Filed under: actual action, football, Marty Moon — nedryerson @ 6:19 am


The color edition of today’s strip indicates that we’re playing the opener on a beautiful summer day. Is that just a coloring issue? We will find out if the spaceship with the blinding lights lands on the field later on. If it’s daytime, maybe the bonfire will be after the game.

On the field, we find that Kevin Pelwecki picked up a first down and then displayed that patented Pelwecki versatility by going right back to the line to block on a sweep play. We could talk about Kevin’s blocking in panel 2, I guess.

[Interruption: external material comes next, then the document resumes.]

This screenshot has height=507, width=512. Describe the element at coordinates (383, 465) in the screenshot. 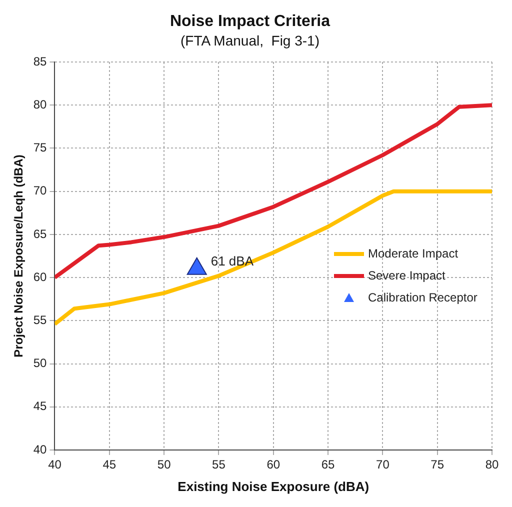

Hands outside the shoulders is problematic, but #28 seems to be giving ground and clearly got beat to the spot.

Marty is already in midseason form. His goatee is nicely trimmed and he’s got exclamation points at the ready.

I love those single fans with raised arms, as seen in the periphery of panel 3. That guy is a huge fan of the ground game and he wants everybody to know it.

September 25, 2017

The Real Deal!

Filed under: football, Gil Thorp, Prairie Style Windows — nedryerson @ 6:00 am


P1: Scrapper Fillion is working on an interesting release. That’s probably not the kind of work the passing game needs. Pelwecki’s been drilling all summer on catching the ball. Maybe he could get in on this. Oh yeah, Gil thinks fullbacks are horseshit.

P2: Uncle Gary continues to play impresario to the reputedly talented Rick Soto. He believes wholeheartedly that Rick’s got the goods. He even called Jackie! Jackie! Can you believe it?! Uncle Gary called Jackie. It’s on now. Wait until Jackie shows up and hears what Rick can do. This will be epic.

P3: The opening game is drawing near. LT Rick Soto is excited. He’s gonna be protecting the scrappy QB. Mom is whipping up something mushy…..aaaand it’s time to squeeze in one more plot point. Dad can’t be here. Why not? Is it important or did he just have a business trip that he couldn’t reschedule? Will this matter? Maybe we’ll find out or maybe we’ll still be wondering about it in months. This is Gil Thorp. We’re pretty used to this stuff.